__What you are asked to do__
From the listing below, copy each line that holds "agent".
┌──
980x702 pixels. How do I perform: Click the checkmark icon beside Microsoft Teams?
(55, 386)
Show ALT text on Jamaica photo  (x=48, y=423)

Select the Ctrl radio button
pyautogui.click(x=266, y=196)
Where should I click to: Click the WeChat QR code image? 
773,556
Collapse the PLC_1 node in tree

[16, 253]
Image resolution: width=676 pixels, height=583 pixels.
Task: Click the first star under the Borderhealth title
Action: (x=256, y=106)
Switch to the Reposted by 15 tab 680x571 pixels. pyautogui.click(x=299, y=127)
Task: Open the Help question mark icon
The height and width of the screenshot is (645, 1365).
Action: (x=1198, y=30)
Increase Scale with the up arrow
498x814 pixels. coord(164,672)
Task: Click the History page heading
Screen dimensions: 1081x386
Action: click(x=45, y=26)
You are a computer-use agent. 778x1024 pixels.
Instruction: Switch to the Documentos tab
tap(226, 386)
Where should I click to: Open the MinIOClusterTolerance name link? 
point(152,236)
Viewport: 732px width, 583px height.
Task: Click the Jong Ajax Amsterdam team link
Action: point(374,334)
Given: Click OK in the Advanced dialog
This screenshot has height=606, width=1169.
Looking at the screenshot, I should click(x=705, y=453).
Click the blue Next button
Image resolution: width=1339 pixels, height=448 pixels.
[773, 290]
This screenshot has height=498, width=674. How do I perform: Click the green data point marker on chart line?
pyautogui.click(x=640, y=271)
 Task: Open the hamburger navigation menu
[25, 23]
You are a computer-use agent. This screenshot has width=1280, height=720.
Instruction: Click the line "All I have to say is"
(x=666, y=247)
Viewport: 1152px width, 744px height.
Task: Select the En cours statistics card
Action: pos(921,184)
└──
__Problem solution__
You are a computer-use agent. 778x1024 pixels.
You are a computer-use agent. This screenshot has width=1280, height=720.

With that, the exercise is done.